Ursprünglich sollten die beiden Stromautobahnen 2022 fertig sein - pünktlich zur Abschaltung des letzten deutschen Atomkraftwerks Isar 2. Derzeit gibt es allenfalls Schätzungen. So heißt es bei der Bundesnetzagentur dazu: "Die Inbetriebnahme (der beiden Stromautobahnen, Anm. d. Red.) wird nicht vor dem Jahr 2025 erfolgen." Auch Tennet-Chef Lex Hartman hat in der Vergangenheit immer wieder beklagt, dass seine Planer durch die massiven Widerstände gegen die Freileitungen vor allem in Bayern wenigstens drei Jahre Zeit verloren hätten. Angesichts der Verzögerungen bei anderen Großprojekten halten viele Experten das Jahr 2025 für eine eher optimistische Prognose.

Woher kommt der Strom in der Zwischenzeit?

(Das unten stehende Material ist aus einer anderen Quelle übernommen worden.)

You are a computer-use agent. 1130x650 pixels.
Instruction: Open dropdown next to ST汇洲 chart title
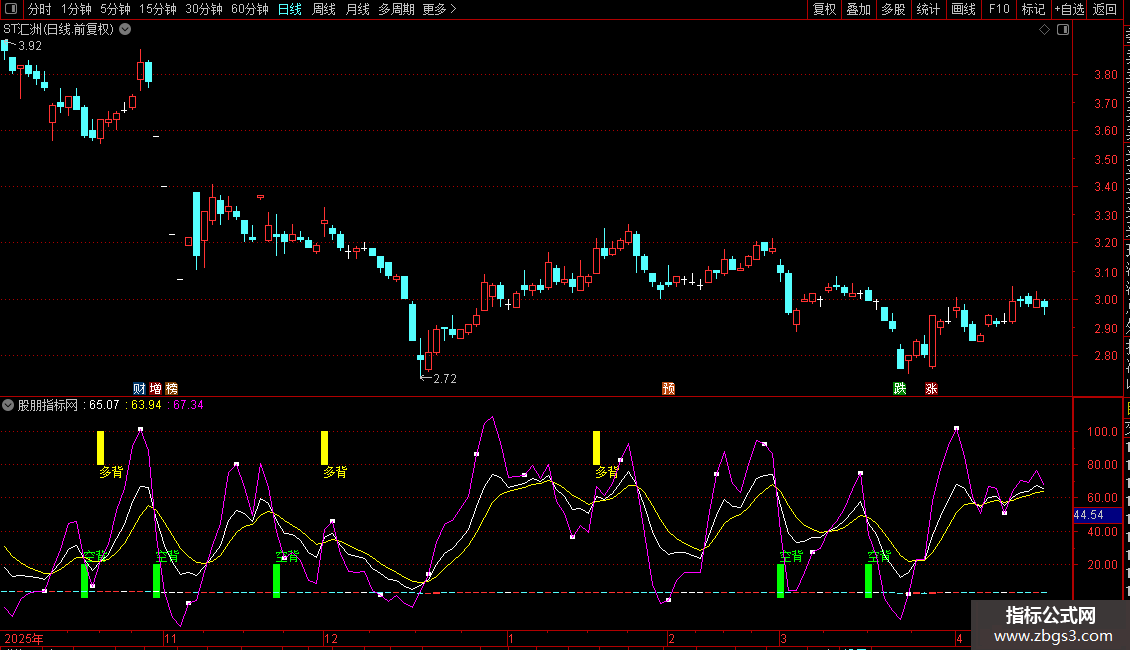[125, 30]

Im Freistaat stehen zurzeit zahlreiche Gaskraftwerke still, weil Strom aus Gas so teuer ist, dass er sich derzeit nicht vermarkten lässt. Unter diesen Anlagen sind auch so hochmoderne Gaskraftwerke wie die in Irsching nahe Vohburg an der Donau. Wenn nun Schritt für Schritt die Atomkraftwerke abgeschaltet werden, aber die Stromautobahnen noch nicht fertig sind, schlägt Experten zufolge die Stunde der Gaskraftwerke. Dann werden sie wieder für die Stromproduktion benötigt. Außerdem wird demnächst die Thüringer Strombrücke endgültig fertiggestellt. Die neue Starkstromleitung von Bad Lauchstädt in Sachsen-Anhalt und Redwitz im Landkreis Lichtenfels wird mit einer Durchschnittsleistung von 2000 Megawatt gefahren.

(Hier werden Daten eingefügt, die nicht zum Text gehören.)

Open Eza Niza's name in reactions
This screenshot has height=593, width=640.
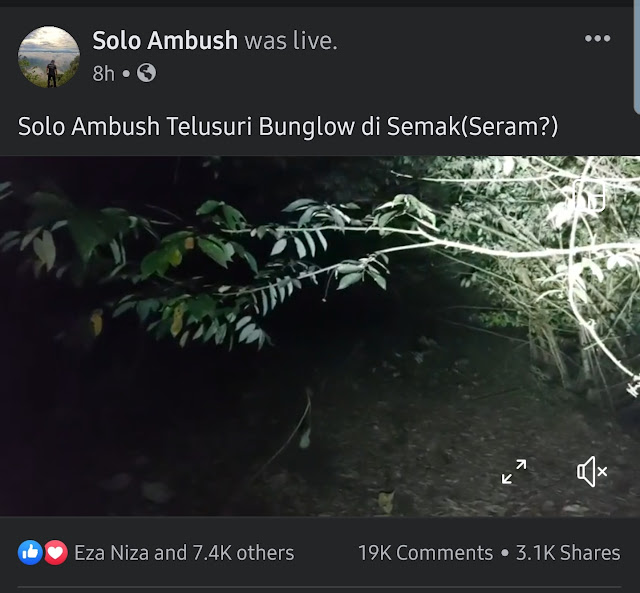point(111,553)
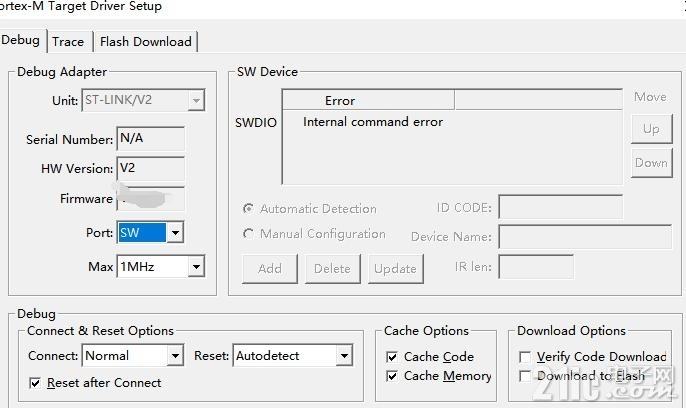Enable Verify Code Download checkbox

525,357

Wird es noch große Widerstände gegen die Erdkabel geben?

Eher nicht. Als Tennet am Montag und am Dienstag seine Trassenvorschläge in internen Veranstaltungen den Landtagsabgeordneten aus Nordbayern präsentierte, gab es Beobachtern zufolge kaum kritische Äußerungen. Im Wirtschaftsministerium rechnet man allenfalls mit lokalen Protesten, zumal CSU-Größen wie der Heimatstaatssekretär und Oberpfälzer Parteichef Albert Füracker die Basis bereits massiv auf die Notwendigkeit der Stromautobahnen einschwören. Der Grund dürfte sein, dass sie in der Staatsregierung genau wissen, dass sie sich für das Gelingen der Energiewende keine weiteren Verzögerungen mehr leisten dürfen.

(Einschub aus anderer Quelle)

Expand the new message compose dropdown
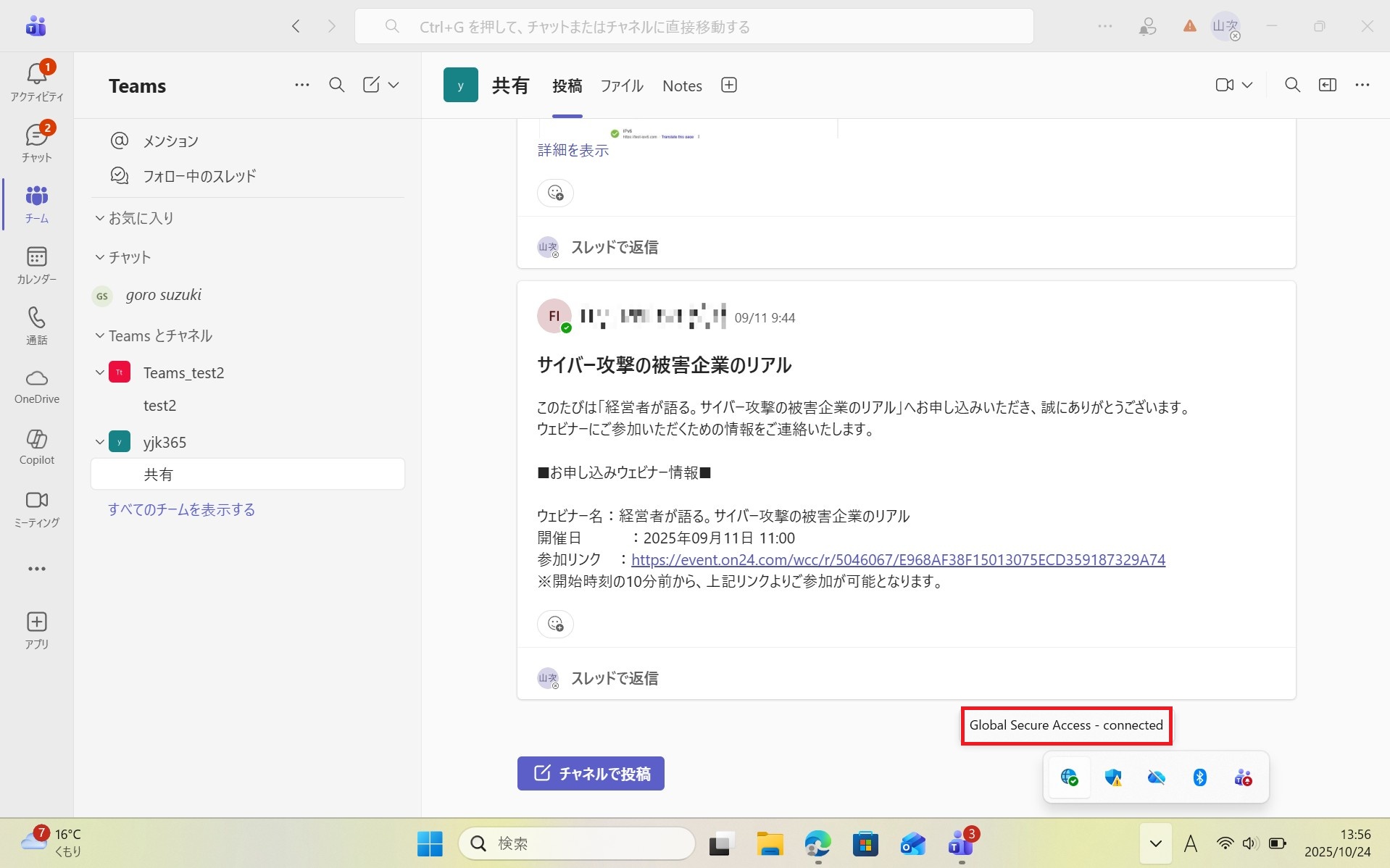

Wie sieht das weitere Procedere aus?

Für den Dialog mit der Bevölkerung, den Interessenverbänden und den Politikern hat Tennet ungefähr ein halbes Jahr eingeplant. Im Frühjahr 2017 soll dann das förmliche Genehmigungsverfahren eingeleitet werden. Es unterscheidet sich in zwei Phasen, die sogenannte Bundesfachplanung und das Planfeststellungsverfahren. Auch in dem förmlichen Verfahren werden natürlich die Bevölkerung, die Interessenverbände und die Kommunen gehört, außerdem zahlreiche Fachstellen. Die endgültige Genehmigung fällt im sogenannten Planfeststellungsbeschluss. Er wird frühestens für das Jahr 2020 erwartet.